On sème des bruits si divers sur les changemens que va subir le gouvernement de l'Odéon, que, dans la crainte de tromper le public, je me dispense aujourd'hui de les répéter. L'opinion la plus générale cependant, et celle qui me parait la mieux fondée, c'est qu'il va y avoir scission entre les chanteurs italiens et les comédiens français : ceux-ci resteront au faubourg Saint-Germain, et les autres retourneront à la salle de Louvoîs. Dans cette supposition, les attributions et le répertoire de l'Odéon seraient aggrandis de tout ce que dédaignerait ou négligerait le Théâtre-Français. Les comédiens deviendraient sociétaires; et cessant d'être les gagistes d'une direction plus ou moins gênante, ils auraient un intérêt direct au choix, à la réussite des ouvrages, et à la composition de leur société. On ajoute qu'ils pourraient jouer des mélodrames, des pantomimes, et même des opéras comiques. L'Odéon serait à la fois un grand et un petit théâtre ; tous les goûts trouveraient à s'y satisfaire ; il serait à regretter seulement que la salle n'eût pas le privilège du Pandemonium de Milton : qu'elle ne pût pas s'agrandir ou se rétrécir suivant la nature des sujets, et le nombre des spectateurs.

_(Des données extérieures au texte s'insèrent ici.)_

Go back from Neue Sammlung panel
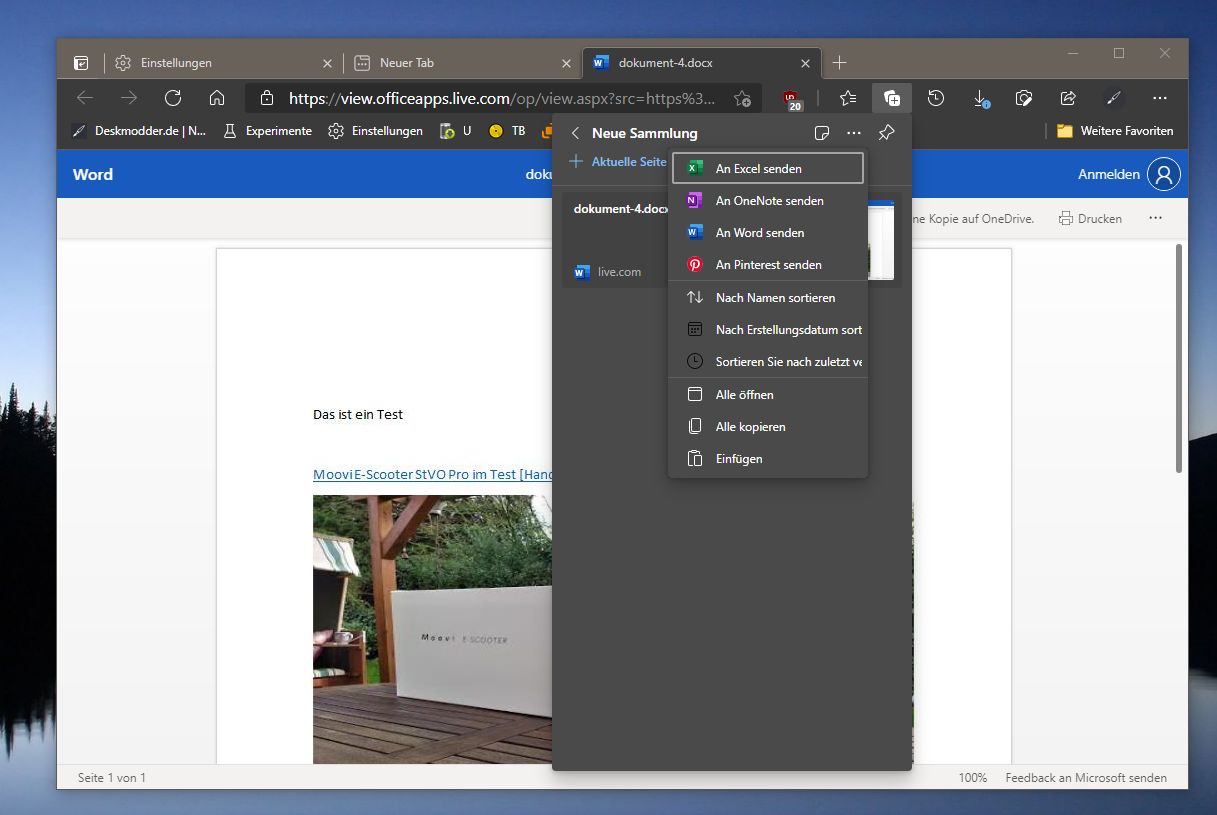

J'avoue que si le ballet de l'Ile des Fous est un essai de ces innovations projetées, cet essai est peu propre à en donner une haute idée. J’avoue encore qu'à défaut de programme imprimé, je n'ai rien compris à la pantomime. Je ne puis donc parler que de l'exécution qui, à tout prendre, m'a paru médiocre. Nous sommes si riches en ce genre, qu'il n'est pas étonnant que nous nous montrions un peu difficiles. L'orchestre, plus nombreux néanmoins qu'à l'ordinaire, m'a semblé de même force que les danseurs. De mauvais plaisans disaient que les fous n'étaient pas sur le théâtre, mais dans une chambre voisine, où, d'après la rareté des spectacles, ils devaient gémir sur une tentative que je ne taxerai point de folie, mais qui est du moins hasardeuse et téméraire. C.